The Revolutionary Communist Group – for an anti-imperialist movement in Britain

Blackburn with Darwen: covid austerity

Electronic billboard in Blackburn reads 'No one should go hungry' (photo: blackburnbid.co.uk)

Blackburn with Darwin Council (BwD) has lost about £148 million in government grants since 2010, about 48% of spending power, and is one of the worst affected in the country. The proposed cuts this year attack children and the elderly. School uniform grants will be scrapped; up to five children’s centres will be closed and opening hours of libraries, swimming pools and gyms will be reduced and charges increased. At present 5,325 families qualify for school uniform grants of between £24 and £56 per pupil. BwD has the sixth highest level of child poverty in the UK with more than 8,000 children going hungry, 30% of all children. Nearly 17% qualify for free school meals. 2.4% of 4–5-year-olds and 1.5% of 10–11-year-olds are underweight.

The council admits that these inequalities existed pre-Covid-19. The number of lollipop persons will be halved and spending on road safety education, maintenance of traffic signals, road signs and speed-calming measures will be cut with 500 job losses. These cuts affecting children will save £75,000 over two years. Street lighting will be cut to save £1 million over five years. The council wants a 3.99% increase in council tax.

Four old peoples’ homes are being phased out, transferring residents to new developments and reducing their care in their own homes to save £1 million a year, cutting costs at daycare centres and reducing direct payment rates to personal assistants. The majority of care is privatised. Hundreds of care workers are paid less than a living wage, less than they would get in a supermarket. 77% are on zero hours contracts. There is a 40% staff turnover rate and thousands of pounds owed in unpaid wages.

The ONS found that 20% of people in BwD are ‘income deprived’ with £13,741 per year average income and 50% of local neighbourhoods among the worst in England. 7,500 claim housing benefit, 16,000 claim council tax support. There were 2,400 summonses for non-payment of council tax in one month from January this year, 9,723 this year to date. Bailiffs have been used 1,926 times since last November. The council plan to make claimants pay at least a fifth of their council tax and cut support for households on low incomes, costing each household £250-£300 a year.

_Material supplied:_
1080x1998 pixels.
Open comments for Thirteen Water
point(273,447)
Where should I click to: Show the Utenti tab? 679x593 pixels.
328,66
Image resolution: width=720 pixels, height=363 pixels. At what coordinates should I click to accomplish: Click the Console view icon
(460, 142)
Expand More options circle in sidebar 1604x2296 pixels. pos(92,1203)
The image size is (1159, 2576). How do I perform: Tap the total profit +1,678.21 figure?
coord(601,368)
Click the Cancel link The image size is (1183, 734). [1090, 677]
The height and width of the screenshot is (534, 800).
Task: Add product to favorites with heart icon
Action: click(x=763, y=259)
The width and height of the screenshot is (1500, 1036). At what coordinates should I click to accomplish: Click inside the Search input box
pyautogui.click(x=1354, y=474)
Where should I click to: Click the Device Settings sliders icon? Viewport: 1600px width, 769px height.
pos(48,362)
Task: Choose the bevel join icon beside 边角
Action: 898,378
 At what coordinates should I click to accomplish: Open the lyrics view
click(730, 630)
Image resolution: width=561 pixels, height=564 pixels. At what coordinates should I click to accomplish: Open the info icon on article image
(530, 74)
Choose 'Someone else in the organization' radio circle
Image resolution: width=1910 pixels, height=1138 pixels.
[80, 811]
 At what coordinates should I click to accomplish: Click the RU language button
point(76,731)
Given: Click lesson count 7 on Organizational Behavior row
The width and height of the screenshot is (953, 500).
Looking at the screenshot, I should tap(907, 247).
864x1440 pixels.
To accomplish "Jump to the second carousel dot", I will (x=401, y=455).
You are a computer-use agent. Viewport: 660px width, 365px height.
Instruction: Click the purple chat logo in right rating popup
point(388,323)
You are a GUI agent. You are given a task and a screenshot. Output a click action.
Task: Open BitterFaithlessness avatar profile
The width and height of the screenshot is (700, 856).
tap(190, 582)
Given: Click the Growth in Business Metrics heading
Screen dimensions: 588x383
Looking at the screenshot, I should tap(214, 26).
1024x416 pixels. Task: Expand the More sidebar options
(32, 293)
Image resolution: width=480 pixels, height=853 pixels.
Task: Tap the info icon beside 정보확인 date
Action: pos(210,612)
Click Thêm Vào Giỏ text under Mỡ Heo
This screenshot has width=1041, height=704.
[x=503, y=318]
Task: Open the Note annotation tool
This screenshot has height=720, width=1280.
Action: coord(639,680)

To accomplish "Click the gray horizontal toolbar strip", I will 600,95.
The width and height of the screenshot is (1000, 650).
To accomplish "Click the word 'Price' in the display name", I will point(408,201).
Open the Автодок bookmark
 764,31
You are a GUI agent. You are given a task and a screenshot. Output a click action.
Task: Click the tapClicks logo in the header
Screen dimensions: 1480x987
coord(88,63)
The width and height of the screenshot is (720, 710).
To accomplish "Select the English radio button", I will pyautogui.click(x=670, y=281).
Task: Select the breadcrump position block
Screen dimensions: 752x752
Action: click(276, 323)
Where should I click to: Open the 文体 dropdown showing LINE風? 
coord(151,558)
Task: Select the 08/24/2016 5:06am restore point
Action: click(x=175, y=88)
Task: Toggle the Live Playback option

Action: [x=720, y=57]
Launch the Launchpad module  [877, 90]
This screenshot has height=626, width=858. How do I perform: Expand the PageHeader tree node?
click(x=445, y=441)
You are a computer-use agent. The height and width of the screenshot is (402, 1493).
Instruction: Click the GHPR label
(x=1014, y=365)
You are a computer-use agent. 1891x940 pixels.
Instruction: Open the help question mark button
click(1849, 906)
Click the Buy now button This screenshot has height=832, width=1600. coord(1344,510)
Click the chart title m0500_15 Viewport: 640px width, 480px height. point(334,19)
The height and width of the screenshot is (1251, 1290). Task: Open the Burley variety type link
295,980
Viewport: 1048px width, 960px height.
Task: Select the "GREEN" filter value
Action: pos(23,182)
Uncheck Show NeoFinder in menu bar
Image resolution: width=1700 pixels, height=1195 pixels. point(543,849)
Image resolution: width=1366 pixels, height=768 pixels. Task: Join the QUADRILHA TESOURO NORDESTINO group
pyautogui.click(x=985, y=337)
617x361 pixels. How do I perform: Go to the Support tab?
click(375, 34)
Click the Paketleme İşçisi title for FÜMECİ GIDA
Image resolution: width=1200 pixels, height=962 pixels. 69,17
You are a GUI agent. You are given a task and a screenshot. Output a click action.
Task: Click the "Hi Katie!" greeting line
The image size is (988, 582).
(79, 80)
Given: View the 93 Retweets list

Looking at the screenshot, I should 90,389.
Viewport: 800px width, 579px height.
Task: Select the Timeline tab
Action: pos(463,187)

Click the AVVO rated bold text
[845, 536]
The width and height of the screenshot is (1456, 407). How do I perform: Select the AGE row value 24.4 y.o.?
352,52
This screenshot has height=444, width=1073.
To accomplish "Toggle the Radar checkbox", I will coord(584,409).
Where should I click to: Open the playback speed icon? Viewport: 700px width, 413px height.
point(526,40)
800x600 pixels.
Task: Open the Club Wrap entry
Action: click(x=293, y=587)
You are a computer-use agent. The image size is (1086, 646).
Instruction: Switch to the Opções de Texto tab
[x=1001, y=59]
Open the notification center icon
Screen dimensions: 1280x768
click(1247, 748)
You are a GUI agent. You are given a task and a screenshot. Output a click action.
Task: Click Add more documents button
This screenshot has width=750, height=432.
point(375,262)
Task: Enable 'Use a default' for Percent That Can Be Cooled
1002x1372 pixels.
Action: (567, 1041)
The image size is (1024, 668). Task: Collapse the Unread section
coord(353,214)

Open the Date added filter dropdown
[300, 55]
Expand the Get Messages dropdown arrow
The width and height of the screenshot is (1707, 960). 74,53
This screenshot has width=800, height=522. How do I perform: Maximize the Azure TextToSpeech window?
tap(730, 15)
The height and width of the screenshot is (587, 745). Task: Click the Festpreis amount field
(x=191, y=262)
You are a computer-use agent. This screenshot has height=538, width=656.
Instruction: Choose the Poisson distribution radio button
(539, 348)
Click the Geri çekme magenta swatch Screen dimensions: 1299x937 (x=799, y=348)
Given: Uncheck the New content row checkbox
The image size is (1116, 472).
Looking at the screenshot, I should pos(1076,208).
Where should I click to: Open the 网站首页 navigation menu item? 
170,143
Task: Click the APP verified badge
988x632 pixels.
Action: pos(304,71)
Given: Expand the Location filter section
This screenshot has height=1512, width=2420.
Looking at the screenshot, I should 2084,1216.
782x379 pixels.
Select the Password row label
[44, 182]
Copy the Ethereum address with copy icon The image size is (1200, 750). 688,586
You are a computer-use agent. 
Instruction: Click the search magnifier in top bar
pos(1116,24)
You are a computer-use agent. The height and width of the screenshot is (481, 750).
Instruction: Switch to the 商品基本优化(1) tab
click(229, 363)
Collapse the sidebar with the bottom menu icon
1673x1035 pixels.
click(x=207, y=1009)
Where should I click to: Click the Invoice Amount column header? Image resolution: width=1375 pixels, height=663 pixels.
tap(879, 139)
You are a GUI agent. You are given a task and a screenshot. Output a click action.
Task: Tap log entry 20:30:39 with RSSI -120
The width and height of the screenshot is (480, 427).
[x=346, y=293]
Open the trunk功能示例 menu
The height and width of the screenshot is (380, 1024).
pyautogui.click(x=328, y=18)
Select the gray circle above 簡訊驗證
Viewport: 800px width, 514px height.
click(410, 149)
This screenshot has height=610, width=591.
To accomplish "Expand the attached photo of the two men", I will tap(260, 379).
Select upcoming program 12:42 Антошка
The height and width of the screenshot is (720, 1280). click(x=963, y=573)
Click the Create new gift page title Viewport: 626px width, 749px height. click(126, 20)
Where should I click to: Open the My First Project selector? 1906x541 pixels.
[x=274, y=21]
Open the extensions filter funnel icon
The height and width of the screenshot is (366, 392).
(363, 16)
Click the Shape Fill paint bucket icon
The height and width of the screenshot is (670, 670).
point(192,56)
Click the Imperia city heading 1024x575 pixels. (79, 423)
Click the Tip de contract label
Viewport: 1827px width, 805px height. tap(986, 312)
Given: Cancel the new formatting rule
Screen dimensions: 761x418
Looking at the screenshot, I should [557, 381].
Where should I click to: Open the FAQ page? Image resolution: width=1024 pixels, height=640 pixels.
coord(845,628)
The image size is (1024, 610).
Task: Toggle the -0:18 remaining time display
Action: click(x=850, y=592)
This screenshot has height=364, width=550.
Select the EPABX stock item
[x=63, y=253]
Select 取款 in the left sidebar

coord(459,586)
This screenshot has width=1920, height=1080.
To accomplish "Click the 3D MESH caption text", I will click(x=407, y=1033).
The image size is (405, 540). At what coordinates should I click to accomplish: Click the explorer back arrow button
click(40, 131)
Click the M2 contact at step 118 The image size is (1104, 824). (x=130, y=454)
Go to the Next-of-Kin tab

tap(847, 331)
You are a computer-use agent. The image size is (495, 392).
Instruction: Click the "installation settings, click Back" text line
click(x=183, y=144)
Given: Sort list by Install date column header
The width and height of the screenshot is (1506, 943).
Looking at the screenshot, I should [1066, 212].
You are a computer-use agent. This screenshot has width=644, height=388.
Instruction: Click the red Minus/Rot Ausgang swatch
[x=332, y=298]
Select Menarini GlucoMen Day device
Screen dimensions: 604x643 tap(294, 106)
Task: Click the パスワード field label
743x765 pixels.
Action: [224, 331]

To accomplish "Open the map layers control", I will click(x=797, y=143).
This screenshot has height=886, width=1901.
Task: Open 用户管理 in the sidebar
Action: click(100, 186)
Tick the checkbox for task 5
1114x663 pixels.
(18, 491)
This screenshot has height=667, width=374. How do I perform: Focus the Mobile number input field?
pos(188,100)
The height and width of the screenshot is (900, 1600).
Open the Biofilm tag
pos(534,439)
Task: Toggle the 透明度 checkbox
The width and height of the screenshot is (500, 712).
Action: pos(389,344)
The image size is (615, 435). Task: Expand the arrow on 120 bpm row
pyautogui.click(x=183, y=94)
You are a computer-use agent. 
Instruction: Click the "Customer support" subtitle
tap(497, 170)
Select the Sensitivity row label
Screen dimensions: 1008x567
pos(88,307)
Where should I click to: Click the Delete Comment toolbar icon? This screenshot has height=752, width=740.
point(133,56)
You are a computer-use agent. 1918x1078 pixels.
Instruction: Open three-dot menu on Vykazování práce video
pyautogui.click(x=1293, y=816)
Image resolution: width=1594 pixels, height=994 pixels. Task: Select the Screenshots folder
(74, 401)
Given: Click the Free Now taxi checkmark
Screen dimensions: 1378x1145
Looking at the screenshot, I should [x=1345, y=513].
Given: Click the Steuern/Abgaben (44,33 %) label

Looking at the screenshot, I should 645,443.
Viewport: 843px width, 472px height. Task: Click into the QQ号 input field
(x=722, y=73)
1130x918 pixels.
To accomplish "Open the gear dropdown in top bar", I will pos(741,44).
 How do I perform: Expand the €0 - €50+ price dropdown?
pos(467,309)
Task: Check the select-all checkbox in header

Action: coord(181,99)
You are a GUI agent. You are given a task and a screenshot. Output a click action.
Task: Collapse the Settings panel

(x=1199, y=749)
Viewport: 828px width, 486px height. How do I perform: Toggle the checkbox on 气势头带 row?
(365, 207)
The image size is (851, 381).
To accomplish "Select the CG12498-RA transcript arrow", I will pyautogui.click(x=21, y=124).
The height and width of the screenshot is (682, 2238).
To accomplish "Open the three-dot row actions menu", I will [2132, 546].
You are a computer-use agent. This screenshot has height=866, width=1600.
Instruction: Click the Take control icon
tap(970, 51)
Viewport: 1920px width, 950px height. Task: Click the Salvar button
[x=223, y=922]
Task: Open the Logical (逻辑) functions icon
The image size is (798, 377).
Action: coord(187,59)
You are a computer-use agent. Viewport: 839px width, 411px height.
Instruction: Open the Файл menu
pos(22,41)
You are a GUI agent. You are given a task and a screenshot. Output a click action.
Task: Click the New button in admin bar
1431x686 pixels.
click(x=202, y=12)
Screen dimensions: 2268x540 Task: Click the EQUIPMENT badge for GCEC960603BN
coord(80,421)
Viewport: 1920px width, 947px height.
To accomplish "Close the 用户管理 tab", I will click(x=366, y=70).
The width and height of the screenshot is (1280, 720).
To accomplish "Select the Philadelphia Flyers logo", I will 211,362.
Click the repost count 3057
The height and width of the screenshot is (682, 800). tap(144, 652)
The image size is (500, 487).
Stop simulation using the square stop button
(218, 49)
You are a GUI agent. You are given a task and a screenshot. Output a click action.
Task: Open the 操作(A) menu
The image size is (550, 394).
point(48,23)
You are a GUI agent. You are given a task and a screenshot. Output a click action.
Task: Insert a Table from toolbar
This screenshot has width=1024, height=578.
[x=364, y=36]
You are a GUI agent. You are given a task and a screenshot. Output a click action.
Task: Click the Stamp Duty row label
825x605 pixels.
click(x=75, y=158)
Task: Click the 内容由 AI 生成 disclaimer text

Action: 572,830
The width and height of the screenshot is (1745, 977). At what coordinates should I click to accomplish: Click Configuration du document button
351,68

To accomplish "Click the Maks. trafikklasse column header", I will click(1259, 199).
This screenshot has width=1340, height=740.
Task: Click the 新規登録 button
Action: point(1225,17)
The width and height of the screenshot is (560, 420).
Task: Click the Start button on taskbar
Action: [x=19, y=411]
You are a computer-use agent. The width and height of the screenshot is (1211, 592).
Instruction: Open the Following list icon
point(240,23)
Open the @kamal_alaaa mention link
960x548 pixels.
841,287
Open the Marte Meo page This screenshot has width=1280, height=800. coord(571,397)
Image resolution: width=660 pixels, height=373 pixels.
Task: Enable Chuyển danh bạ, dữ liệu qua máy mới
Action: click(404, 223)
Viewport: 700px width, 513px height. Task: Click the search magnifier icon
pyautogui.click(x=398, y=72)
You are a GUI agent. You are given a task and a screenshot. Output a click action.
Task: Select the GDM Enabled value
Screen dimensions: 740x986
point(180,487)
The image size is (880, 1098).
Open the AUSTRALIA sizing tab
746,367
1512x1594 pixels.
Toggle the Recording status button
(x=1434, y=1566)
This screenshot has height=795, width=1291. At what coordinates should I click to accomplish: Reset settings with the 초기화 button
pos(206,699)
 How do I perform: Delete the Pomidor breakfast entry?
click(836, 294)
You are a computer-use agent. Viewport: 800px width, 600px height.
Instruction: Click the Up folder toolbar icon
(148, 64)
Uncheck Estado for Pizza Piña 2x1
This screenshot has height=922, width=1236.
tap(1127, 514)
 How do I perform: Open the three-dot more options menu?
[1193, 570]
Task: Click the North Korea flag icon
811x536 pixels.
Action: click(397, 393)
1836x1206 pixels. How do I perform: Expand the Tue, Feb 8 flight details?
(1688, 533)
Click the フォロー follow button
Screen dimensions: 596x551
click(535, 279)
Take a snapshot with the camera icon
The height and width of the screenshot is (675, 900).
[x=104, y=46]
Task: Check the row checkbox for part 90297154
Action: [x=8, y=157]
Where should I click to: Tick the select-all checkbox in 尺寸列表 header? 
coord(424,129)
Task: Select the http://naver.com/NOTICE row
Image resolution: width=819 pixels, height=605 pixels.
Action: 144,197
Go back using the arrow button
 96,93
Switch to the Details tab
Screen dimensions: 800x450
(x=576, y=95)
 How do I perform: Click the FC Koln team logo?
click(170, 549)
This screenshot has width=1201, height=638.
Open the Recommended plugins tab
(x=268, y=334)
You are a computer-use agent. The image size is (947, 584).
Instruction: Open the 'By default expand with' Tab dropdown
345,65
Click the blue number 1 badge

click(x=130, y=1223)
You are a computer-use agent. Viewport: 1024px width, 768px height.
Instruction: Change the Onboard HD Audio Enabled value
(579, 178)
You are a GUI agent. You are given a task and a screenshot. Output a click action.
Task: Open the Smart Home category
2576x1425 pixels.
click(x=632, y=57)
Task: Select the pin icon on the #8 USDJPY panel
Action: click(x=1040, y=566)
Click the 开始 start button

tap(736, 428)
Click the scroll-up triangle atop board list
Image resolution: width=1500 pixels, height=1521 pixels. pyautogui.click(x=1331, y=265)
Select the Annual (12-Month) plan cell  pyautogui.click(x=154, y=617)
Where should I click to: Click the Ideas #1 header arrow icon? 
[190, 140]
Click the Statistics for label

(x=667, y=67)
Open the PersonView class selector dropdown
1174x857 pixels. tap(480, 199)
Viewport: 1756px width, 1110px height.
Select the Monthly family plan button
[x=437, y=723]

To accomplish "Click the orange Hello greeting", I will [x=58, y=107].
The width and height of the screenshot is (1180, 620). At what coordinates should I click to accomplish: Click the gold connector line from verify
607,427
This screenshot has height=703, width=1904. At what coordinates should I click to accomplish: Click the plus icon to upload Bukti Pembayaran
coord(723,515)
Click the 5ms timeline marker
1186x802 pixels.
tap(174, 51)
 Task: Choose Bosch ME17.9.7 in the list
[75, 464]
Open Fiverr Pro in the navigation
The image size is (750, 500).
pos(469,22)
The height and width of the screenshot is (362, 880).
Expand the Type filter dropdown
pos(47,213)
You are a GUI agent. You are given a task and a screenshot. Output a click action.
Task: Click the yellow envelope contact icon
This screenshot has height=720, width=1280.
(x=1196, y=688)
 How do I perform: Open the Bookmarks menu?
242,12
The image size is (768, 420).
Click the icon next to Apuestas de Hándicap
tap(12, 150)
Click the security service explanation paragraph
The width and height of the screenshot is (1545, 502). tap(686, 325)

_Work order A:_ Copy the article on Blackburn with Darwen from "Electronic billboard in" to "10–11-year-olds are underweight.".
_Work order B:_ According to the article on Blackburn with Darwen, what percentage of care workers are on zero hours contracts?
_Work order C:_ Go on with the article on Blackburn with Darwen from its final sentence.

_Response area A:_
Electronic billboard in Blackburn reads 'No one should go hungry' (photo: blackburnbid.co.uk)

Blackburn with Darwin Council (BwD) has lost about £148 million in government grants since 2010, about 48% of spending power, and is one of the worst affected in the country. The proposed cuts this year attack children and the elderly. School uniform grants will be scrapped; up to five children’s centres will be closed and opening hours of libraries, swimming pools and gyms will be reduced and charges increased. At present 5,325 families qualify for school uniform grants of between £24 and £56 per pupil. BwD has the sixth highest level of child poverty in the UK with more than 8,000 children going hungry, 30% of all children. Nearly 17% qualify for free school meals. 2.4% of 4–5-year-olds and 1.5% of 10–11-year-olds are underweight.

_Response area B:_ 77%

_Response area C:_
When these plans were put to a public survey last December the responses showed a healthy contempt for the council. People wanted to scrap the mayor, reduce the number of councillors and their expenses and cut the higher paid senior management. 72% opposed the the council tax increase and two thirds wanted protection for those on disability and incapacity benefits.

A Labour councillor said, ‘These are very difficult decisions … it seems the government is penalising the North of England for voting Labour’. To be more precise, when the government wants cuts it knows where to look because Labour councils are the most compliant and law-abiding, the most fit for purpose. Without them the cuts couldn’t be made. Labour has closed down the Trade Union Education Centre in Blackburn.

BwD is the ninth highest in England for empty properties: 2,400 or 4% of homes. For the last six years it has been in the worst five for homeless deaths: 42 since 2013. Last year it was second worst. Ten sleeping pods for the homeless have been closed saving £100,000 over four months with no guarantee they will reopen next winter.

When the £20 per week Universal Credit payment is cut in September BwD will be the fifth worst hit town in England. The Big Issue has warned that this autumn there will be an avalanche of homelessness when the UC £20 uplift ends, furlough ends, gas and electricity prices rise and evictions and repossessions increase. 1.9 million jobs are at risk.

The Blackburn Labour Party website is both complacent and threatening: austerity will ‘affect the less well-off who are more dependent on council services than the more well-off members of society … the situation will only get worse and the impact on the less well-off and poorer members of society will grow’. We need a fightback. We need the working class to become the ruling class. We need socialism. Compare Cuba’s revolutionary response: a former colony, it has suffered an illegal US Blockade for over 60 years, depriving the economy of more than $1 trillion, yet still provides free healthcare and education from cradle to grave. How is that possible? We need to tell people.